238:止まらない[黒+赤]
「誰か、誰か手を貸してくれ。止まらないんだ。ニグレドの血が止まらないんだ」
「も、もういいよ、ルベド。いいんだ」
「馬鹿っ、あきらめちゃ駄目だ! 俺が、俺が悪いんだ。リーダーなのに、連携(リンク)を遮断したから。だから、アルベドが。あいつは、俺のかけら……右胸の鼓動。なのに……」
らしくないぞ。
何、泣きべそかいている。
おまえは、兄貴で、リーダーだろう。
なあ、ルベド。
夢を見る。
最近、頻繁に。
起きるにはまだはやい。
上半身を起こし、ガイナンは薄暗い部屋の天井をぼんやりと見つめた。
足下からの淡いスリープライトに照らされたオブジェが、天井で揺らめいている。
うっ……。
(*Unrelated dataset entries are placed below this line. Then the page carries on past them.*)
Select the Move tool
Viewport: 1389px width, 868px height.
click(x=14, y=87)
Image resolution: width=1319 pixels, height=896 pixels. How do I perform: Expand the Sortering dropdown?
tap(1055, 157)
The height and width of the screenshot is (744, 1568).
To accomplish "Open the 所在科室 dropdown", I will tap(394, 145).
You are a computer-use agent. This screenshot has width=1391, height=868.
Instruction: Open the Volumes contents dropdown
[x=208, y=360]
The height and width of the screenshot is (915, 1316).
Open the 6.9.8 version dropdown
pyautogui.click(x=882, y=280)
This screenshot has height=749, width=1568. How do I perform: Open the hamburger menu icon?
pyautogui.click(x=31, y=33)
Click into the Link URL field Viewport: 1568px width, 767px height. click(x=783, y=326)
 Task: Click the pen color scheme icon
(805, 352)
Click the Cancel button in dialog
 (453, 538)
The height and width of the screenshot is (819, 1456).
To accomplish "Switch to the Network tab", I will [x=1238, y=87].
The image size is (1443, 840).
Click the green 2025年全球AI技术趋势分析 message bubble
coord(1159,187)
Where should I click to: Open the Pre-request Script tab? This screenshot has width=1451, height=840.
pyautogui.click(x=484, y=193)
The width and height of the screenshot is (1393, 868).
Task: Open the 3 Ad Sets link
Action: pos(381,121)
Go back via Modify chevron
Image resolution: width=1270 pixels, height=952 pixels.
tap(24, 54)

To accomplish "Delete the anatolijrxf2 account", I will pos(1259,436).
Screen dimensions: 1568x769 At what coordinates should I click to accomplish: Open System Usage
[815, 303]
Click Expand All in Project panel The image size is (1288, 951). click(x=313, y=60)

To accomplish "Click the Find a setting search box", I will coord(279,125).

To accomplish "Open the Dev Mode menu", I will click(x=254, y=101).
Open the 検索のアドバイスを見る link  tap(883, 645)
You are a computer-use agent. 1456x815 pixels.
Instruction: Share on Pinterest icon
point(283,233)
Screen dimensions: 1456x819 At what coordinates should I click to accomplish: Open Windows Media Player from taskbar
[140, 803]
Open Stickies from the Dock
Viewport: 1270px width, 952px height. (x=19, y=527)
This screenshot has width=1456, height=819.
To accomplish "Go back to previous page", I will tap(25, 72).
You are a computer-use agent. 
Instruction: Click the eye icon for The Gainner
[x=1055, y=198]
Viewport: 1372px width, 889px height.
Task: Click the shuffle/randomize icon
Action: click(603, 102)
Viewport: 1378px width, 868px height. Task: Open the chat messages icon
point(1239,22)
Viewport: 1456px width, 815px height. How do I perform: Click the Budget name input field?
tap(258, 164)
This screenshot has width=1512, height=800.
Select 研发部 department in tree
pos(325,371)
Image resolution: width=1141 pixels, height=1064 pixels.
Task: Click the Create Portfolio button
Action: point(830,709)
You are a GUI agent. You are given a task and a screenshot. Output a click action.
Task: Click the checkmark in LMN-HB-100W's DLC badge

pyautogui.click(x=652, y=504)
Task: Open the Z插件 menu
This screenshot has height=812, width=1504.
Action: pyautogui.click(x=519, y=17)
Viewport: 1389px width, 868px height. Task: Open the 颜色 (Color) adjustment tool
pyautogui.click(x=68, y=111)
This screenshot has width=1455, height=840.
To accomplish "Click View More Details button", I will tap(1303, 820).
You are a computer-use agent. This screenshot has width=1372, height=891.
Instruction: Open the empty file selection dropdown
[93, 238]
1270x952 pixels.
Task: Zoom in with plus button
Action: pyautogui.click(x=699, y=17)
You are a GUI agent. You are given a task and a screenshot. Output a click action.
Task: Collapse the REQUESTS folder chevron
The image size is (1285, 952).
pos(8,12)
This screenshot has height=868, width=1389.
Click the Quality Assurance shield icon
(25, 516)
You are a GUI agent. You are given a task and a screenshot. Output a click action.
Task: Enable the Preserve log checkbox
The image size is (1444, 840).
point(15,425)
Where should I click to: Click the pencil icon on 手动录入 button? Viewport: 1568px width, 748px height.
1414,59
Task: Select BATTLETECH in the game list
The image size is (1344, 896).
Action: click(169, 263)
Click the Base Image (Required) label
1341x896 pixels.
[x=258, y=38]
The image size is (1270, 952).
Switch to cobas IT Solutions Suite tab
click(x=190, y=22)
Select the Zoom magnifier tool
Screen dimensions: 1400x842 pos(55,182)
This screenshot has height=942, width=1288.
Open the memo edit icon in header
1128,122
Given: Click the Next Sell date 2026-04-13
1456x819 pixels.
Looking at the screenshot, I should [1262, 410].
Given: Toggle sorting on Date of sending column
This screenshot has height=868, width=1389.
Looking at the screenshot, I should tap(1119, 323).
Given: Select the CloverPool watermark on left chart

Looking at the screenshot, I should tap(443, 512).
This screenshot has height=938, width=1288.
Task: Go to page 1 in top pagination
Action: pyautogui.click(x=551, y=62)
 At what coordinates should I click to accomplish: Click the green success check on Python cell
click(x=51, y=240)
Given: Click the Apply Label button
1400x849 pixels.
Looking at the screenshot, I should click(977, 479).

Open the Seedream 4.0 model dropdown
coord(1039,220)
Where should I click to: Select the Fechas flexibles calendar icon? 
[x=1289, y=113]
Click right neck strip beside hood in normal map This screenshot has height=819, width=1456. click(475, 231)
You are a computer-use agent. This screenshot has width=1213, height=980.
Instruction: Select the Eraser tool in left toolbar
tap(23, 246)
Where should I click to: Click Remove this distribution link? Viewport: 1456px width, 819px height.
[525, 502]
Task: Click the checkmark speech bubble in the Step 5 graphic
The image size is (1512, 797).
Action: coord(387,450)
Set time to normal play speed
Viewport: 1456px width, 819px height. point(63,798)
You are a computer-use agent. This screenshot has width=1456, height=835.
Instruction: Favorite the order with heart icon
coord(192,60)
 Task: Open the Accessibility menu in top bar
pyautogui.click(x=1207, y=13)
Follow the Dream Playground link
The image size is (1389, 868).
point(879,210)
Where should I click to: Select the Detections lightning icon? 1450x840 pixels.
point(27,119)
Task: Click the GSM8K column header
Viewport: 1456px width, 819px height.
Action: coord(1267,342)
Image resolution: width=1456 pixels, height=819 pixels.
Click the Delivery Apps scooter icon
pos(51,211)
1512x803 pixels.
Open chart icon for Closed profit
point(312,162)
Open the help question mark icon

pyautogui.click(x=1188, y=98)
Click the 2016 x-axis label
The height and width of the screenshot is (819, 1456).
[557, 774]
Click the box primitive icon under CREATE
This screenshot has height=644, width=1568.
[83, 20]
ガイナンはうつむき額に手のひらを当てた。
頭痛だ。
たまに起こる。
何者かの意識が扉を無理やりこじ開け入り込もうとしているかのようだ。
まさか。
頭を振って、その浮かんだ考えを否定する。
そう、ありえない。
遺伝子上の父親であるユーリエフが転生するための憑代となることを拒絶した。
父親は自分の手で撃ち殺したのだ。
あの時、汚染され暴走する標準体を一人で始末した。
最後に対峙したのはアルベド。
それが、自分の処刑人としての最初で最後の仕事だった。
だが、Jr.は言う。
「あいつは生きている」
と。
「シェリィ。その毛布どうするんだ?」
Jr.の執務室の前でガイナンは毛布を手にしたシェリィに声をかけた。
「ガイナン様? はい、ちび様が」
「Jr.がどうした?」
「ご覧になってみてください」
言われてガイナンは、シェリィ後に続き、Jr.の執務室に入っていった。
Jr.は執務室のソファにごろりと寝そべっている。寝ているようだ。
「ちび様、本当はデスクに突っ伏して寝ていたのです。それで、ソファまで運び、毛布をとりにいったのです」
ガイナンは笑った。
「起こそうという選択肢はなかったのか?」
「ちび様、帰還されたばかりで、お疲れでしょうし。お仕事の方も終わらせてあるようですので、会議まで寝かせてさしあげたほうが」
ガイナンはデスクを確認する。確かに書類は整えられている。
シェリィに毛布をかけられて、身じろぐこともない。熟睡しているようだった。
あどけない、子どもの寝顔。
「シェリィ、寝かせておいてもいいが、会議に遅刻はさせるなよ」
「かしこまりました。ガイナン様」
ガイナンはくるりと背を向け、執務室を出た。
俺の存在が、おまえにとっての厄災とならないことを。
なぜか、そう祈らずにはいられなかった。
アルベド……おまえは知っている。
処刑人である俺の姿を。
――よかったね、ニグレド。ルベドに“処刑人”としての姿を見られなくて。